Hello
I have problem with 301 redirects adding trailing slashes (/path => /path/) ONLY when I build+serve my site (gatsby build && gatsby serve && open http://localhost:8000/hi => I get redirected to http://localhost:8000/hi/). Doesn't happen using gatsby develop.
I have :
exports.createPages = ({ actions: { createPage } }) =>
createPage({
path: '/hi',
component: HiComponent,
});
So... minimum code possible, and still have this issue.
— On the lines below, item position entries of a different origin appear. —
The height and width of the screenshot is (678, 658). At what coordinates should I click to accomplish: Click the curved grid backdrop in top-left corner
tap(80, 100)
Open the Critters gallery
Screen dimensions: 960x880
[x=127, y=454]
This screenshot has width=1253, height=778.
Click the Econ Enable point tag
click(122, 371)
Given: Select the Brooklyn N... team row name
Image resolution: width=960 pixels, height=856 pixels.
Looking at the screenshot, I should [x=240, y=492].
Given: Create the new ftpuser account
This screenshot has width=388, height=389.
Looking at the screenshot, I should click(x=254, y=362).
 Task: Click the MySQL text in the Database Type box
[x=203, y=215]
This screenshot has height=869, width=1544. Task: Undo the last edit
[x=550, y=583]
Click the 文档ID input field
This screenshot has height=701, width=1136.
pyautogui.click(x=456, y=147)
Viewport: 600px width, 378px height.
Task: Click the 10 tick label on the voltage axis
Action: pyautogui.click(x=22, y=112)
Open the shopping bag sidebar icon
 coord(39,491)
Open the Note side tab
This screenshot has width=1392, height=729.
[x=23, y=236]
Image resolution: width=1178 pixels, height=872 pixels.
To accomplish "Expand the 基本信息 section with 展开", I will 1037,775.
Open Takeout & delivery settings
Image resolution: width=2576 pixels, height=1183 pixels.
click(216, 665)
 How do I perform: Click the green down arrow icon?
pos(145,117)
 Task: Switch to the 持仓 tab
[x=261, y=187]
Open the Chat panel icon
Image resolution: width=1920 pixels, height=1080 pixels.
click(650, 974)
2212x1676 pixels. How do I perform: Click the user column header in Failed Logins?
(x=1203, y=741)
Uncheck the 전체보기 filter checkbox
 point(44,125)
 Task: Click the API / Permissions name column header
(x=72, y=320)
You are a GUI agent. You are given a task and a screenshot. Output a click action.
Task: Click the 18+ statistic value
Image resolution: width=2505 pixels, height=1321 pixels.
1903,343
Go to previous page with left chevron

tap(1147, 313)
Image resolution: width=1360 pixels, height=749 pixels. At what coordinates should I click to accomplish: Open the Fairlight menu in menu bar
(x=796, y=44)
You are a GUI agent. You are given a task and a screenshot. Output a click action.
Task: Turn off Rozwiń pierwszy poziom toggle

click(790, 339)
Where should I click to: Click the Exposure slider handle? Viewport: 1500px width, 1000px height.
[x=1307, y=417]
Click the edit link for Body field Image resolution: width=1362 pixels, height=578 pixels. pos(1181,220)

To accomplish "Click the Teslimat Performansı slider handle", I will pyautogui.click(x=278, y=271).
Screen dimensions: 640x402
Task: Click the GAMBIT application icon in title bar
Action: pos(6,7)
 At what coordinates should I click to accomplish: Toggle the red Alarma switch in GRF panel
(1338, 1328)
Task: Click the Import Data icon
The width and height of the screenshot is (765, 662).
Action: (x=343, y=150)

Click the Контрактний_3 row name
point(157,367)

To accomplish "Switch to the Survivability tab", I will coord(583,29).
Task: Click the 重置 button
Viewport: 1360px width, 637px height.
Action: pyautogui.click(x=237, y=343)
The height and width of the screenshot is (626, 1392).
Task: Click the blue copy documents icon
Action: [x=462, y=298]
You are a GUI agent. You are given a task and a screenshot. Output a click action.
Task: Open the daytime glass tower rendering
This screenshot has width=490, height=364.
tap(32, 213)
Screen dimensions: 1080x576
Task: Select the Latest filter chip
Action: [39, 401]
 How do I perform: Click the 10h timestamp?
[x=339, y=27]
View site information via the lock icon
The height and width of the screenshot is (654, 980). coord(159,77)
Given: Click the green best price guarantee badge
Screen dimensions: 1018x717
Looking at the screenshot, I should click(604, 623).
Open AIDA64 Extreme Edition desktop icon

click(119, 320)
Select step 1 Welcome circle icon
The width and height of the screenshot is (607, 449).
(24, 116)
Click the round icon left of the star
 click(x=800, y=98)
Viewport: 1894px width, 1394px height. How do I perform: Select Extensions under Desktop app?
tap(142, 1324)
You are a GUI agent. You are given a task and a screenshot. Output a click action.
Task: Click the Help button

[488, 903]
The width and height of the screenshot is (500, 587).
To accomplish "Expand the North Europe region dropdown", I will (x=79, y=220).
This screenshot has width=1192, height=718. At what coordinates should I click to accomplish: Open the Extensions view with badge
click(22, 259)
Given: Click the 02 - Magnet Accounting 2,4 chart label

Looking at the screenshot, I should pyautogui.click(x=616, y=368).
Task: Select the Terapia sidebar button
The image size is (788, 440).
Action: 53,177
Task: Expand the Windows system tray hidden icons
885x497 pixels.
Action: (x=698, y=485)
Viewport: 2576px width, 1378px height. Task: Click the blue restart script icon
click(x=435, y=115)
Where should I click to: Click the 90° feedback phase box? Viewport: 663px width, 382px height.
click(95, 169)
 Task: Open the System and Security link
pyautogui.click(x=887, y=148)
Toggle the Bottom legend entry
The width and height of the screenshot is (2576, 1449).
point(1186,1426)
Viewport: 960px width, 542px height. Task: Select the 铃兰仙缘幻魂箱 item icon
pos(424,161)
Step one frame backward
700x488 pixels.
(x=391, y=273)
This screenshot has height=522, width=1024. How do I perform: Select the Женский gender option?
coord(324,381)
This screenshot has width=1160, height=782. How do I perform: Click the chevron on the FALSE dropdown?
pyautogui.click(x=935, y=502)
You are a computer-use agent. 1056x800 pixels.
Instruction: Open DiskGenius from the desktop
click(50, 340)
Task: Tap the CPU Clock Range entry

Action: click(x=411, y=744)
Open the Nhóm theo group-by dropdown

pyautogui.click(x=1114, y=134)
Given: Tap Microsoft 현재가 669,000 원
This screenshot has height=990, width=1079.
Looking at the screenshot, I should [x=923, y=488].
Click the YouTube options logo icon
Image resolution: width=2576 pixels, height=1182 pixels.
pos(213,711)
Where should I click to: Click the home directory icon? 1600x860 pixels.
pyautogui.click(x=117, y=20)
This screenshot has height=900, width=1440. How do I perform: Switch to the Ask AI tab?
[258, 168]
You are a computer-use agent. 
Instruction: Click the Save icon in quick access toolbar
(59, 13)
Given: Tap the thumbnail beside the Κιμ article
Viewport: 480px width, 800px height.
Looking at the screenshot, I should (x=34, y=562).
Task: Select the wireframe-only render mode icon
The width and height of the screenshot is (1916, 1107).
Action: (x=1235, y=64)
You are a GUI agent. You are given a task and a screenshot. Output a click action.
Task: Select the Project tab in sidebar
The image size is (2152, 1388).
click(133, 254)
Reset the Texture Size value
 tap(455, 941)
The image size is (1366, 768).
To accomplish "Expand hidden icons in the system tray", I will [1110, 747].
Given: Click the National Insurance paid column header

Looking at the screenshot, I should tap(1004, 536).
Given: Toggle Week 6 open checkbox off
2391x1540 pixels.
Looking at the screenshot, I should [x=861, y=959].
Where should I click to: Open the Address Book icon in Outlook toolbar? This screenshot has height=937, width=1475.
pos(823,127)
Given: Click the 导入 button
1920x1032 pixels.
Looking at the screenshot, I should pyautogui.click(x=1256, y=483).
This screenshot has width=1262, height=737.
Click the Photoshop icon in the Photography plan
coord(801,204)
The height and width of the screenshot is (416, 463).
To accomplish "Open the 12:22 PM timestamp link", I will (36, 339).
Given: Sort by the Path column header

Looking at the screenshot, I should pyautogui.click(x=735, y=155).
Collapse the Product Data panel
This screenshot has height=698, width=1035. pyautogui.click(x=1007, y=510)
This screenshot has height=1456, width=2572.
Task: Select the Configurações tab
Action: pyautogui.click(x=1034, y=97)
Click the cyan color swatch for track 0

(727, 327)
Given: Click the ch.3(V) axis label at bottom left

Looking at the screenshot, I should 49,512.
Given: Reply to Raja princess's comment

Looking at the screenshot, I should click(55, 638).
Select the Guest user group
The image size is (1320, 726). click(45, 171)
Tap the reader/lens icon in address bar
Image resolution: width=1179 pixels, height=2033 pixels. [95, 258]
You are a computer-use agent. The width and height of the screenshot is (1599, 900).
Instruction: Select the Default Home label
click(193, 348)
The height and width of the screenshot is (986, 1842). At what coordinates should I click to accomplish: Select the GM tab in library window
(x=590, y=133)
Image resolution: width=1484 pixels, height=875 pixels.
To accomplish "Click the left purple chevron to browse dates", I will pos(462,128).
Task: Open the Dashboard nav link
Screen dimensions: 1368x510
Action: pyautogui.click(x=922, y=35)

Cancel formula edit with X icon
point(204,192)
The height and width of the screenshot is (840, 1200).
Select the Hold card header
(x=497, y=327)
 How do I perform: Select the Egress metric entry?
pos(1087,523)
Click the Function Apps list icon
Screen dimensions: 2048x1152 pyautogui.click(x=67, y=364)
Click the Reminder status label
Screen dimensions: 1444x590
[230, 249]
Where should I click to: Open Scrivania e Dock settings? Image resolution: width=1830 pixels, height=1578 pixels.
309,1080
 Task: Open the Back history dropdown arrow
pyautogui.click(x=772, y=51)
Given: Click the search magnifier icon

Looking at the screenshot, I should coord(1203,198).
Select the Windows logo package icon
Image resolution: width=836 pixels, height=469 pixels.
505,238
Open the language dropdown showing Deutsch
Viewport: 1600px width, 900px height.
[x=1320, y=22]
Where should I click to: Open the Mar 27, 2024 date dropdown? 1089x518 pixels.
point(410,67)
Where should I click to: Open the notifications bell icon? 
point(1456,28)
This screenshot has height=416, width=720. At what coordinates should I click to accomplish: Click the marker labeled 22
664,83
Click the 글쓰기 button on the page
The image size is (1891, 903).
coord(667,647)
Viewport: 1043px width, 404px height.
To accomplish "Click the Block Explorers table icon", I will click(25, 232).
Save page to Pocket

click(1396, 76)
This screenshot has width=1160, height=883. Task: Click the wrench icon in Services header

Tried gatsby-plugin-remove-trailing-slashes but didn't do anything, as it is only for pages created from the pages folder.
No 301, no redirect
Redirection
System:
OS: macOS 10.14.6
CPU: (4) x64 Intel(R) Core(TM) i7-7567U CPU @ 3.50GHz
Shell: 5.3 - /bin/zsh
Binaries:
Node: 12.12.0 - /var/folders/mt/71kkzssd3fq24s3x3y6wpc4h0000gn/T/yarn--1573821730999-0.42525738248781186/node
Yarn: 1.19.1 - /var/folders/mt/71kkzssd3fq24s3x3y6wpc4h0000gn/T/yarn--1573821730999-0.42525738248781186/yarn
npm: 6.11.3 - /usr/local/bin/npm
Languages:
Python: 2.7.16 - /usr/local/bin/python
Browsers:
Chrome: 78.0.3904.97
Firefox: 65.0
Safari: 13.0.3
Thanks in advance!
@adrienharnay thank you for the detailed report! I have confirmed and reproduced the issue. Is this something that you might be interested in contributing a fix? I'd be happy to help guide you through the process if you're interested!
Sure, I would be happy to!
Do you have any idea where that could come from? As someone who doesn't know much about how Gatsby works internally, I would guess that the servers from gatsby develop and gatsby serve behave in a different manner, since the bug only happens using gatsby serve.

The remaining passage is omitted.